Oi! Some of you mumsnetters are so cruel. Yes Uni is not school, but do you really believe there is a switch on the back of the head to pressed that suddenly make young people able to sort these things for themselves, especially where most of them are relying on parent’s money.
Surely it is a sliding scale whereby young people move into financial independence? Give your fellow mums (and dads) a break.

ChickenwingChickenwing · 09/09/2020 09:28

@rawlikesushi

Tell her to open a student bank account and use the overdraft, that's exactly what it's for.

This isn't going to happen today. The money is needed ASAP. Also, there is no guarantee an overdraft will be given or be given to the right amount.

Student bank account is a good idea, but it won't be a quick fix.

Acacia123 · 09/09/2020 09:34

@primabloodydonna Utter rubbish, did you read my thread. I am guarantor, this is a legal requirement and the basis of my thread. My kids can cook, they have sorted out their utilities and have council tax forms. They are competent, but they need a legal guarantor to rent a house. They cannot rent houses without a guarantor. I am also guarantor for my sons university house. Stop chanting the standard mantra and read the bloody thread.

OP posts:
ChickenwingChickenwing · 09/09/2020 09:37

@primabloodydonna

I just can't believe there are so many parents who sort out their DC's accommodation for them. No wonder half of them arrive here barely able to cut up an onion or pay a bill.

Your DC didn't go to uni, did they?

Acacia123 · 09/09/2020 09:41

Just heard that the other girl now has the money and can pay. She asked her dad and he gave it to her. Makes you wonder if she didnt ask him sooner because he was of the same mindset as some of the above mumsnetters who are clearly not of the opinion you should help and support these young people. It was her last resort to ask him, which really tells you something.

OP posts:
madmumofteens · 09/09/2020 09:44

That's a great update hey I'm just trying to sort out my sons accommodation as guarantor it's so stressful feel your pain OP glad it's been sorted 😘

Spam88 · 09/09/2020 09:50

Glad it's all sorted OP!

What a load of twatty responses on here though 🙄 you don't have to just release your kids into the wild at 18, it's perfectly acceptable (expected!) to guide/parent them through the new challenges they experience as adults. Of course most 18 year olds can sort out uni halls themselves, because the whole system is set up for 18 year olds to do themselves.
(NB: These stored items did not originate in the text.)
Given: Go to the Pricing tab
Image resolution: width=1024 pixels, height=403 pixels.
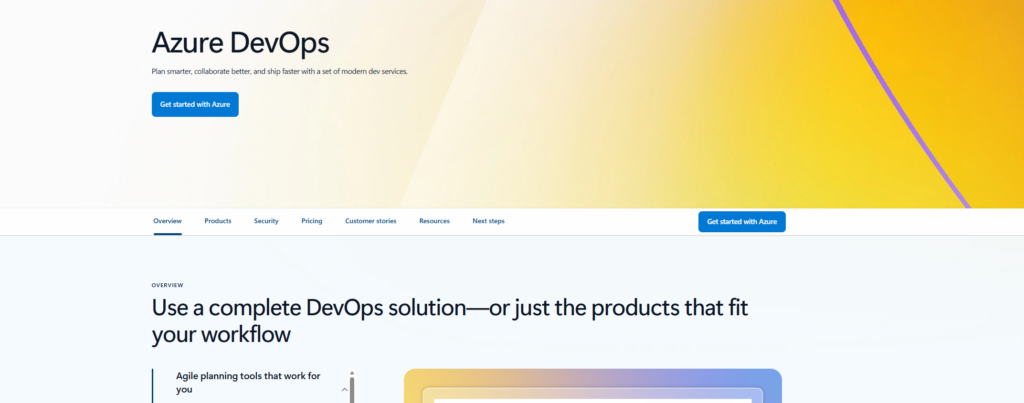Looking at the screenshot, I should (x=312, y=221).
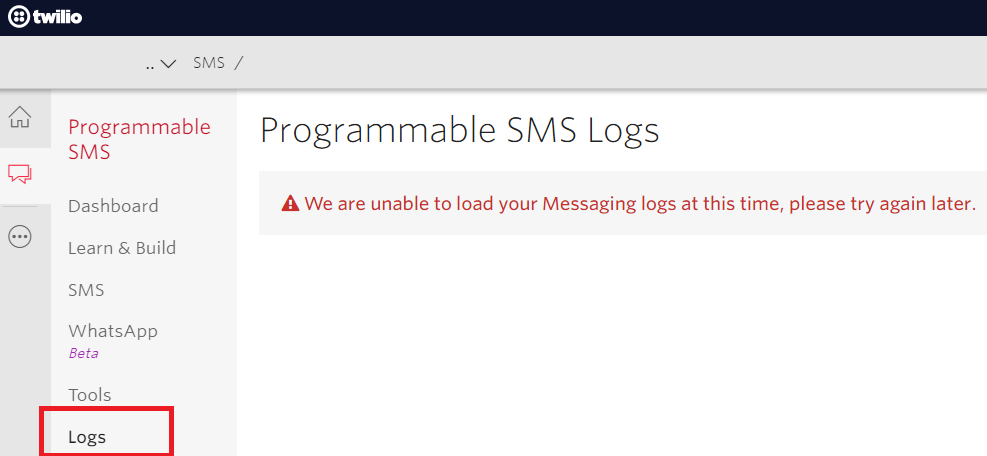
Task: Select the Programmable SMS chat bubble icon
Action: pyautogui.click(x=20, y=174)
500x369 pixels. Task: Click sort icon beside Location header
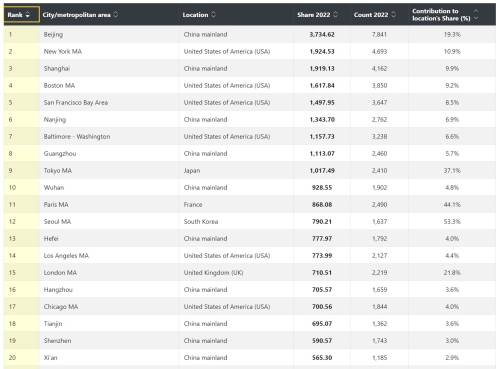[x=213, y=15]
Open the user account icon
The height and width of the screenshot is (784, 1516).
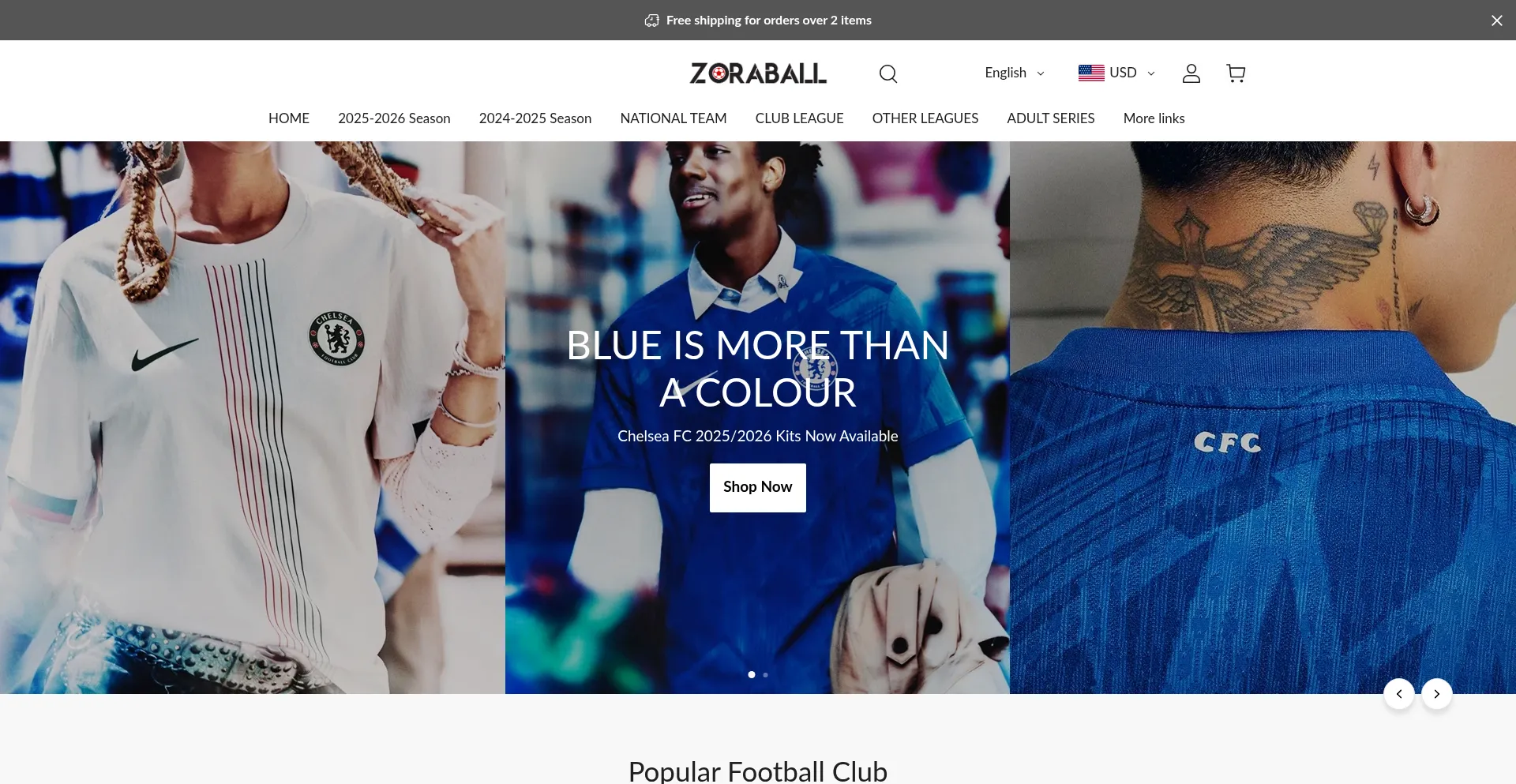[1191, 73]
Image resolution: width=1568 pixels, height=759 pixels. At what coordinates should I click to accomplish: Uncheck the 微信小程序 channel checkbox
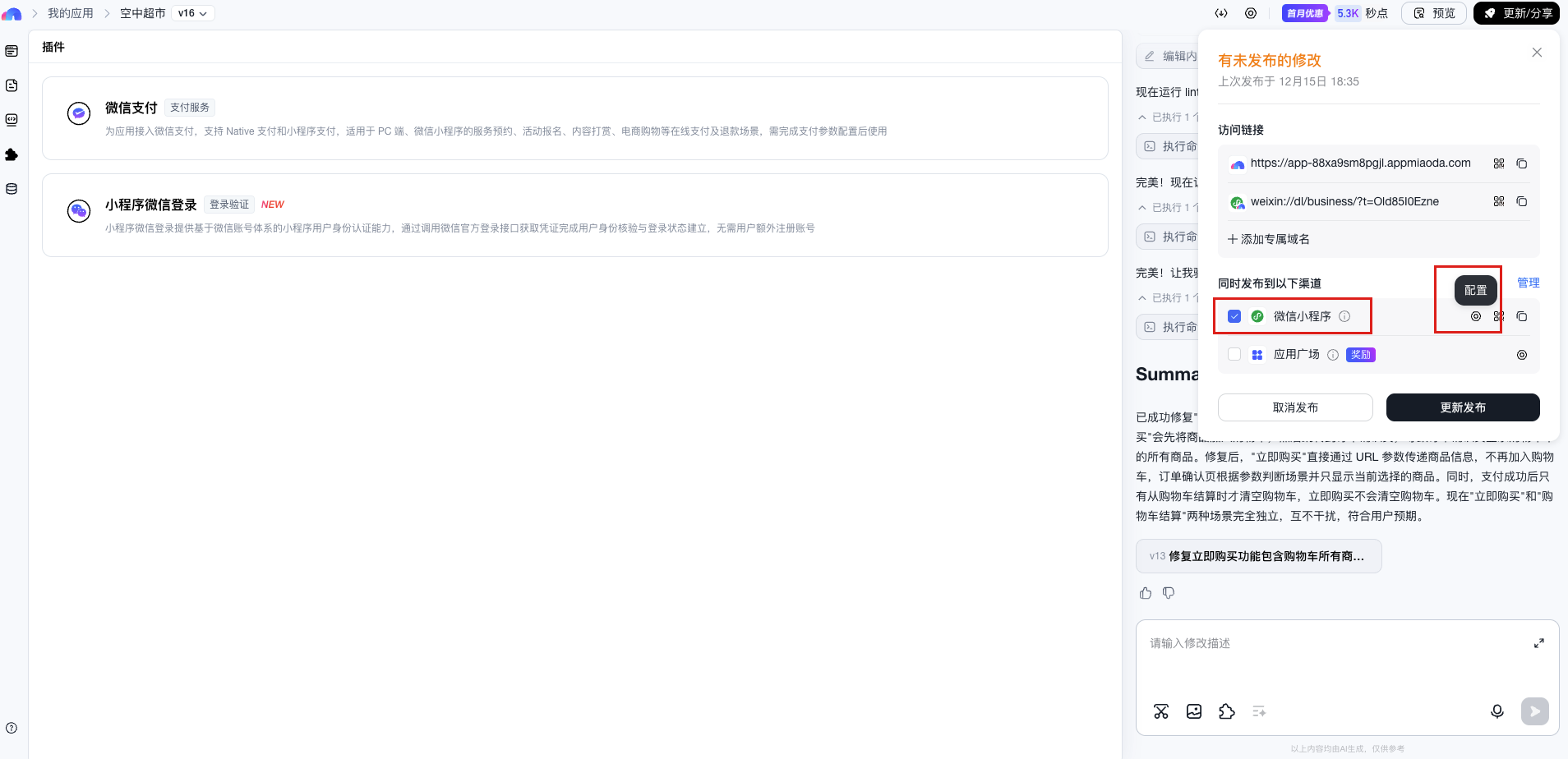(x=1234, y=316)
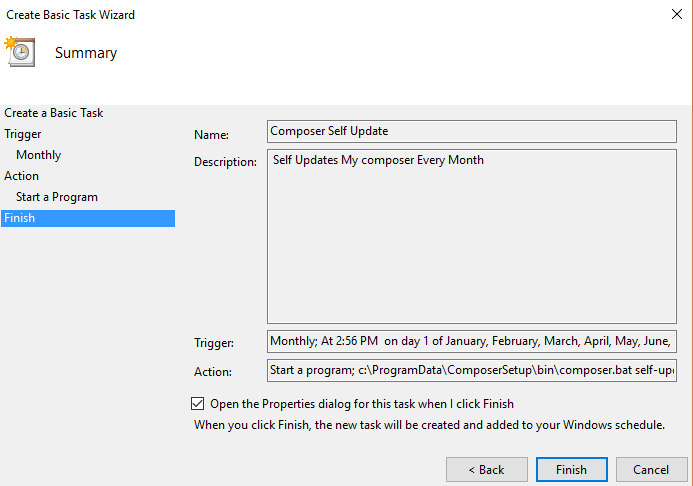Cancel the wizard
The height and width of the screenshot is (486, 693).
[x=650, y=469]
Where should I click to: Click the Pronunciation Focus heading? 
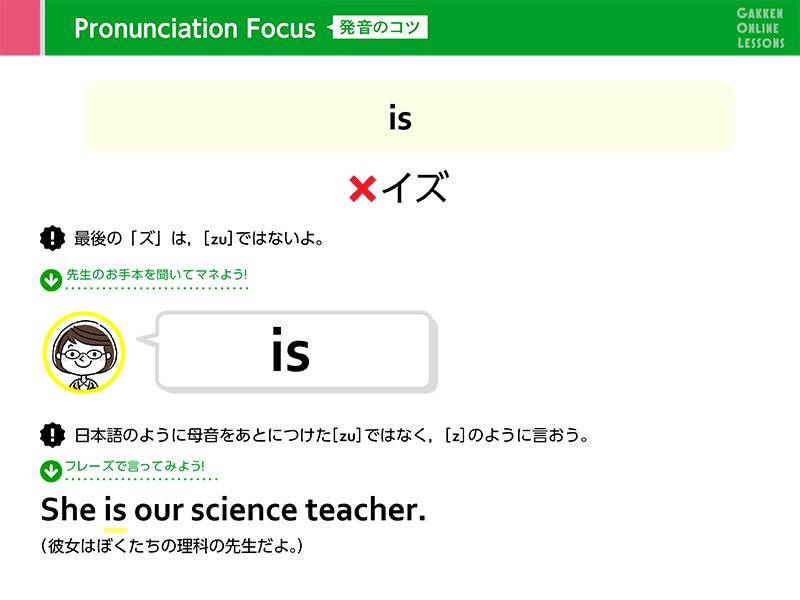pos(195,28)
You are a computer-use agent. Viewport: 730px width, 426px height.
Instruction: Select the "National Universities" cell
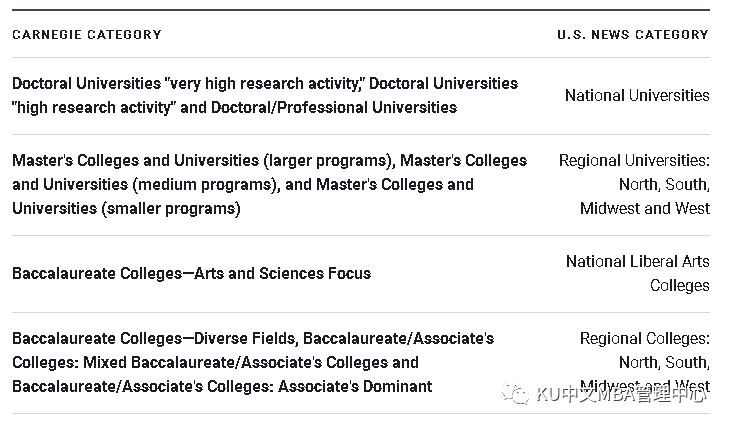pos(637,96)
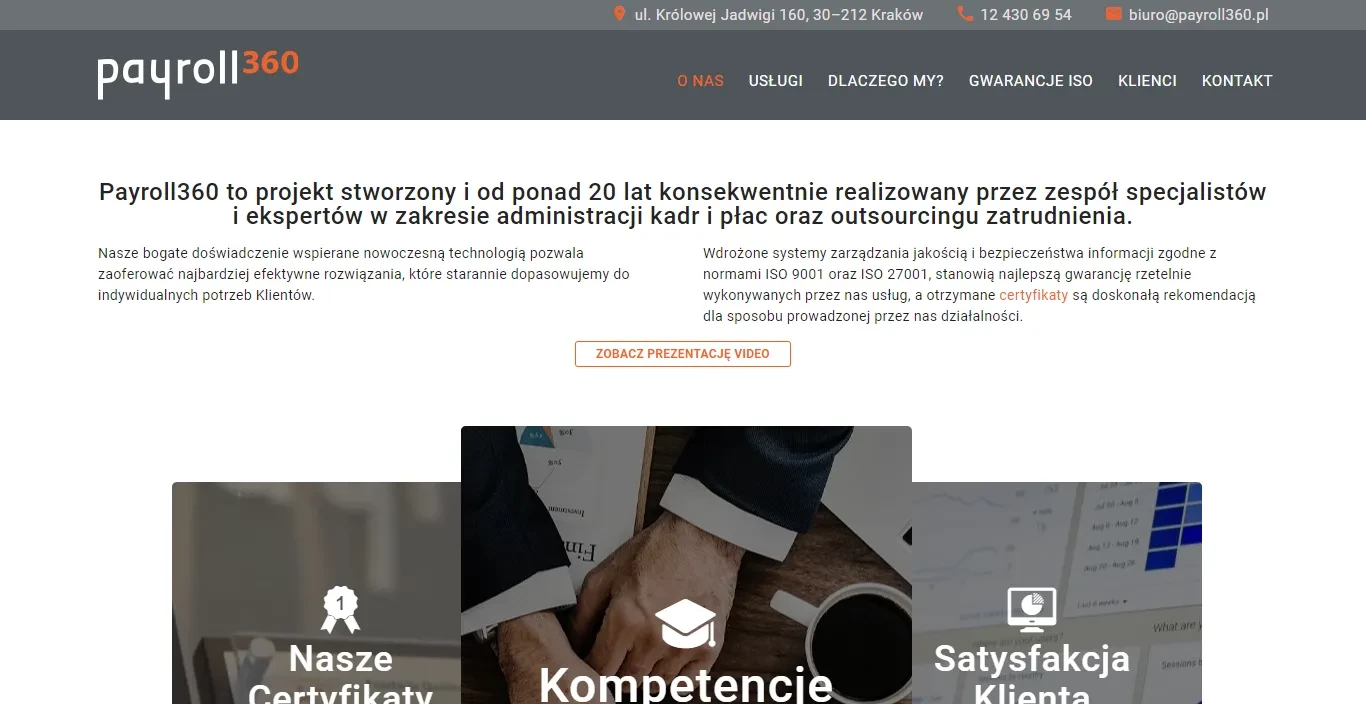Open the O NAS menu item
This screenshot has height=704, width=1366.
[700, 81]
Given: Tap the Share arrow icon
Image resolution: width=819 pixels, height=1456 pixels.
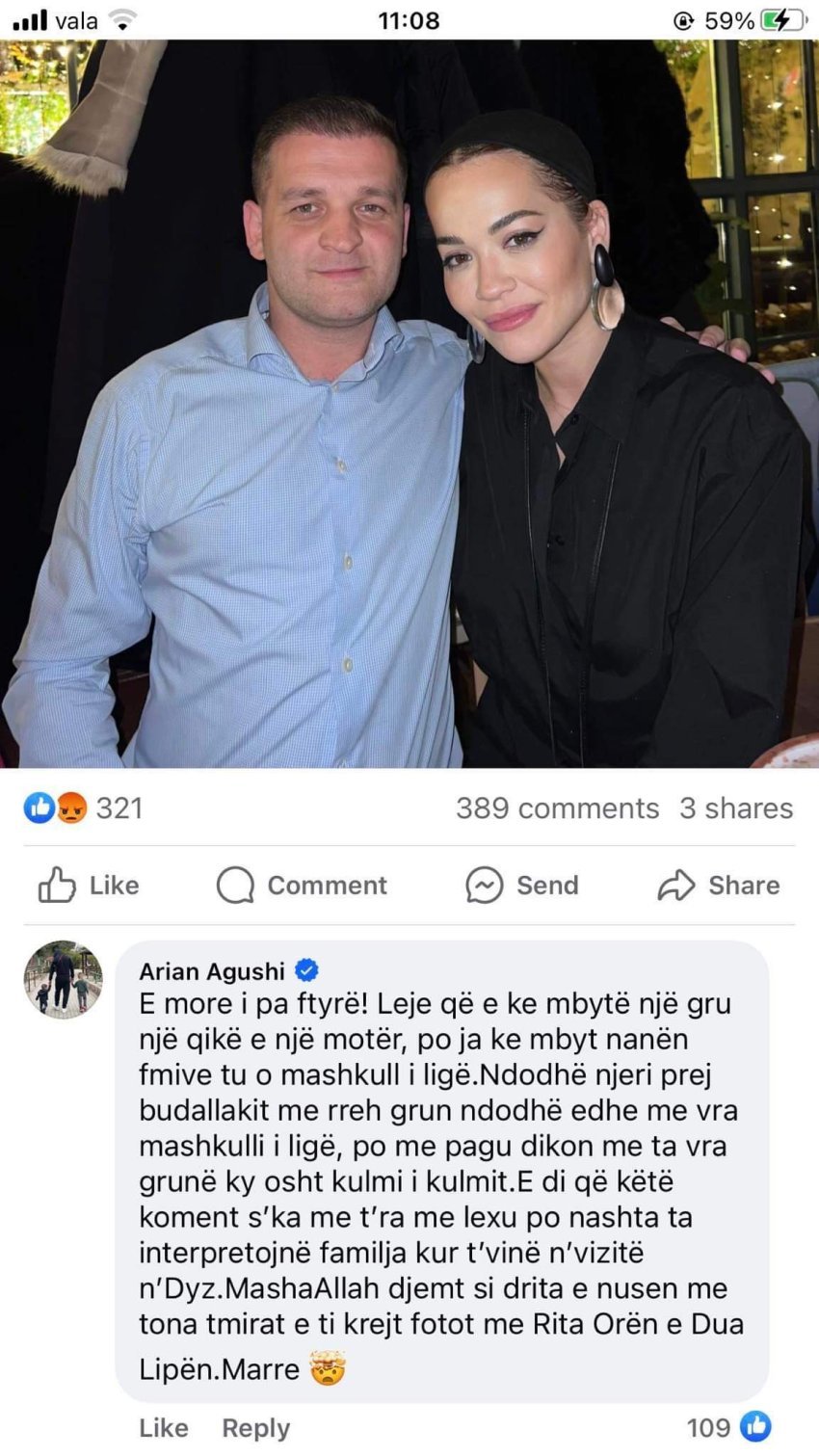Looking at the screenshot, I should [676, 885].
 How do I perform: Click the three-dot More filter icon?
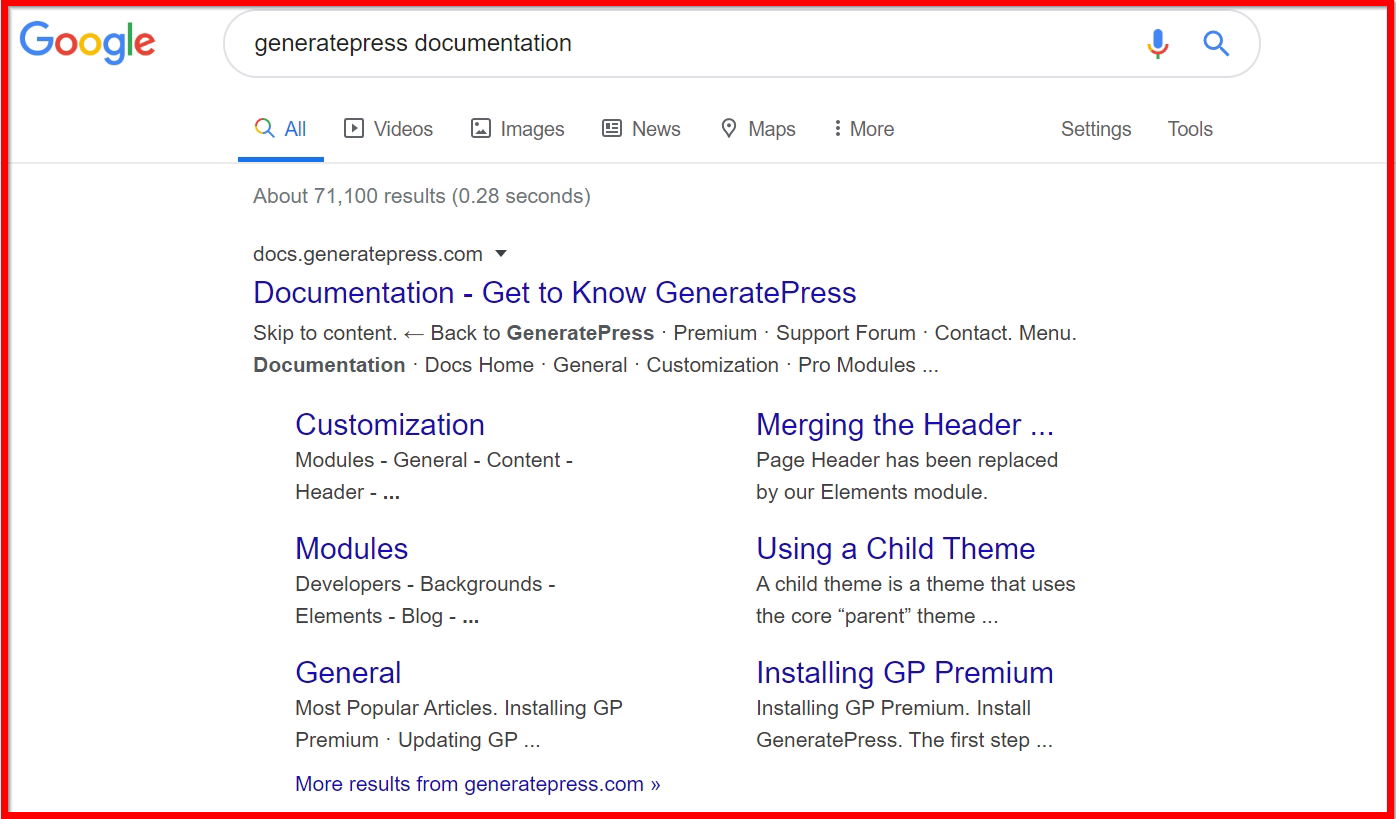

But privately renting with a group of strangers and needing to find £900 that you don't have is a whole different kettle of fish, and I wouldn't expect many 18 year olds to be able to navigate that on their own.

OP, my sister (who is a lot younger than me and just starting a masters) was telling me at the weekend how a load of the new accommodation blocks in our local uni haven't been completed on time so the uni is putting students up in hotels. She was horrified when I said that when I was in halls all the people who didn't have rooms just had to live together in the TV room 😂

Acacia123 · 09/09/2020 09:56

Thanks so much, that makes me feel so much better.

I think you've summarised my feelings perfectly.

I am not a newby to renting, DS.has done it for 3 years now, but it is such a rollercoaster and massive commitment.

I feel so bad for kids who dint have decent support and backup.